This Member’s father was descended from a Scottish minor gentry family; but Fullerton’s background remains obscure until he graduated at Glasgow and became a schoolmaster in Ireland. As a fellow of Trinity College, Dublin, he was able to supplement his income by serving James VI as an intelligence agent.
After his marriage (somewhat late in life) to the widow of another Scottish favourite, Lord Bruce, Fullerton resided chiefly on her Hertfordshire estate in Abbots Langley until it was sold by her son in 1624.
Fullerton was returned to Charles’s first Parliament for St. Mawes, a duchy of Cornwall borough, probably with the assistance of his kinsman by marriage, William Coryton*, Pembroke’s vice-warden.

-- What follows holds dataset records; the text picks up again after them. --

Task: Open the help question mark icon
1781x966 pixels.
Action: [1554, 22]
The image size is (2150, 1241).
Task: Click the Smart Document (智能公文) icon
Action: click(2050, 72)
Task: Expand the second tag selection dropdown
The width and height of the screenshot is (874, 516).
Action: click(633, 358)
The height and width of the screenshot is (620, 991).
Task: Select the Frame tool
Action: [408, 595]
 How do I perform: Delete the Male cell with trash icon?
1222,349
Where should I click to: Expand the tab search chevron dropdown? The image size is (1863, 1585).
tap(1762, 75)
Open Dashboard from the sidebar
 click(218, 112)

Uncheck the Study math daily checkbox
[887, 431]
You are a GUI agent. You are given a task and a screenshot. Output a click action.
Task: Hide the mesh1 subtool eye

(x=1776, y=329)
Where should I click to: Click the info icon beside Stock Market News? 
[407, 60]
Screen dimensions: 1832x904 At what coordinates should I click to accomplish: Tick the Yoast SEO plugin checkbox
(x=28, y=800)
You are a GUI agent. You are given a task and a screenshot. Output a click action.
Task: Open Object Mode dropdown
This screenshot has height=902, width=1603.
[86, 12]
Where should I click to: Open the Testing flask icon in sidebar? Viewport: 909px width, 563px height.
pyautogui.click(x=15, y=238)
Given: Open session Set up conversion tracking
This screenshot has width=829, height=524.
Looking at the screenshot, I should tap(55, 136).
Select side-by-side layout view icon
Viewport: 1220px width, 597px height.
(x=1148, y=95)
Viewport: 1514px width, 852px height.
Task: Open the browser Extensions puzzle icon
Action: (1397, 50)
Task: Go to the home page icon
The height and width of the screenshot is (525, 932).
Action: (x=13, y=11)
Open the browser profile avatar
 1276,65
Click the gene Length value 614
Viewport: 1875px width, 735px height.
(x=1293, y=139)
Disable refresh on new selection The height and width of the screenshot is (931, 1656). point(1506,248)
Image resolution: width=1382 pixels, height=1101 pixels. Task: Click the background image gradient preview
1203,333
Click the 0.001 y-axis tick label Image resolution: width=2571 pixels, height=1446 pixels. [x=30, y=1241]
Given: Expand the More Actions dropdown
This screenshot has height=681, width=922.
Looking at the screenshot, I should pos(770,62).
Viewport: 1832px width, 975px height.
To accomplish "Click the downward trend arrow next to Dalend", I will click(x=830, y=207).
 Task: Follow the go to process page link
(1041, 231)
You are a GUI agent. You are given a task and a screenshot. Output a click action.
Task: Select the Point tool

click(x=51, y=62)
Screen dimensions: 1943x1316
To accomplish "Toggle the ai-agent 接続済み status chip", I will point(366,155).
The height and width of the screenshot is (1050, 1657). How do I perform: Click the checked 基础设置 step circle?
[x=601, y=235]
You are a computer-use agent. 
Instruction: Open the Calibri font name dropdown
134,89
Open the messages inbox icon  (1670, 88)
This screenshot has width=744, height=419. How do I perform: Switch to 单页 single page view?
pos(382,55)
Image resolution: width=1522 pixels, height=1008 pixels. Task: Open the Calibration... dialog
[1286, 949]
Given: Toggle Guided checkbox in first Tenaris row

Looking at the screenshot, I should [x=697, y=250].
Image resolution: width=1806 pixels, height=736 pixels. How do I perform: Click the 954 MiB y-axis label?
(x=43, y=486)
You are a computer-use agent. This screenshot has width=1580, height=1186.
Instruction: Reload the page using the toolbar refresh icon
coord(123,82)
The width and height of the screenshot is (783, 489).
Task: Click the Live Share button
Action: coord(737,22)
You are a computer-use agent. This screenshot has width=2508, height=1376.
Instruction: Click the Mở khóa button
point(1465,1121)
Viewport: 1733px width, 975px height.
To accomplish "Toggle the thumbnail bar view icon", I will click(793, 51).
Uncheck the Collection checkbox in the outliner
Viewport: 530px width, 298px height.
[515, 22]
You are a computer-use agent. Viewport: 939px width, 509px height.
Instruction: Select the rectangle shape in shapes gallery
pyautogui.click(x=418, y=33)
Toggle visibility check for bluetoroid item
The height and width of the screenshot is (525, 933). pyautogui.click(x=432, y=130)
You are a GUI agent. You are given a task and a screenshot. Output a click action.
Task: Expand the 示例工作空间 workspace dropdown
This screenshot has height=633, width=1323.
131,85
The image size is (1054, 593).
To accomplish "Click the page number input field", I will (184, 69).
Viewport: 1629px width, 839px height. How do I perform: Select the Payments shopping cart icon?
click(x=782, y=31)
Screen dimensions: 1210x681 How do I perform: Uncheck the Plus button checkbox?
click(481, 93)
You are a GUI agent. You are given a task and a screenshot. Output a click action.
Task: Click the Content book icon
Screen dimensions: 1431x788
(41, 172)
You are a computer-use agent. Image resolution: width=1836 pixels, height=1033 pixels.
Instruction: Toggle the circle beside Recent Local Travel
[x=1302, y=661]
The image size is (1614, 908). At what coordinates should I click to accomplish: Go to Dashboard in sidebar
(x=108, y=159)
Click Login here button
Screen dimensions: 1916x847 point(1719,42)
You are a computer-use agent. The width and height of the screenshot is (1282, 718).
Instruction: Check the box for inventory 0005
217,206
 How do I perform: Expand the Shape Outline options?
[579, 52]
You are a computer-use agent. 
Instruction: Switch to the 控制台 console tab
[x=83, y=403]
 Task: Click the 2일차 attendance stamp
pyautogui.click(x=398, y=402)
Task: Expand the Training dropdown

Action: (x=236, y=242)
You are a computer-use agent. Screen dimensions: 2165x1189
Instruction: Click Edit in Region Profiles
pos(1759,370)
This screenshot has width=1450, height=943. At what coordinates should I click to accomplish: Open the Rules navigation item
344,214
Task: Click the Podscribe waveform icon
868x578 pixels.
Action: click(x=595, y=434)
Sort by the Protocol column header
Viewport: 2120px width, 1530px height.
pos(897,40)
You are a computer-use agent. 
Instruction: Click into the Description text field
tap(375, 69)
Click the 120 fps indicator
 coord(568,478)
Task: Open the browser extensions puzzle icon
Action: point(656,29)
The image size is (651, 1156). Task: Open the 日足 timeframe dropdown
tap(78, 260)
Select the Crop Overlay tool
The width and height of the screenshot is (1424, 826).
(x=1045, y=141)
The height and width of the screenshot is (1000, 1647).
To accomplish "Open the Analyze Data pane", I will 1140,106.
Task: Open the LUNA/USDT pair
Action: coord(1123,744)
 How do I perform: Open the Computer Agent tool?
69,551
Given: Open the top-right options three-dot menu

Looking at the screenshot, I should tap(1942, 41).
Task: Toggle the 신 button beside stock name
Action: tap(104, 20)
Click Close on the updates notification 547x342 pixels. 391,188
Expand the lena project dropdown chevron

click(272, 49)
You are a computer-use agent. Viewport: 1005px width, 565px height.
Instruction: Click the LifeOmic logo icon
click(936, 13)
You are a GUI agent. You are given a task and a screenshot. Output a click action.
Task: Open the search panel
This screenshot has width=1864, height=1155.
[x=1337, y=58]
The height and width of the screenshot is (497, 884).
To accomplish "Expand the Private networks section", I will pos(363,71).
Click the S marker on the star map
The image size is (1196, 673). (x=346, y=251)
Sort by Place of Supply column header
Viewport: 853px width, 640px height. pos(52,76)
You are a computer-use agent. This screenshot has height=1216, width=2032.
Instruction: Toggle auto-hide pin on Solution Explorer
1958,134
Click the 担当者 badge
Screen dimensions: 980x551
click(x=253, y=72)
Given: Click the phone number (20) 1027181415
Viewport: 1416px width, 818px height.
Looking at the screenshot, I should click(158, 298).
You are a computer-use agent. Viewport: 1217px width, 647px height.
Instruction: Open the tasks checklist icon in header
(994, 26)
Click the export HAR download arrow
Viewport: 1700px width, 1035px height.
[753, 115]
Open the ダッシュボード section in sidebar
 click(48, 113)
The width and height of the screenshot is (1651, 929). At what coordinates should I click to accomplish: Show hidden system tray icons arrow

There was a renewed rumour in Scottish circles in the autumn that Buckingham intended to remove Fullerton, but his good friend the 1st earl of Leicester (Sir Robert Sidney†), ascertained that Fullerton remained ‘in the same grace with the king’ as before, and he continued to receive substantial favours, such as a lease of the former royal forest of Gillingham at a nominal rent.
Fullerton does not appear to have stood again, despite having a personal interest in a bill exhibited in the 1628 Parliament concerning his wife’s son-in-law, Sir William Cavendish I*.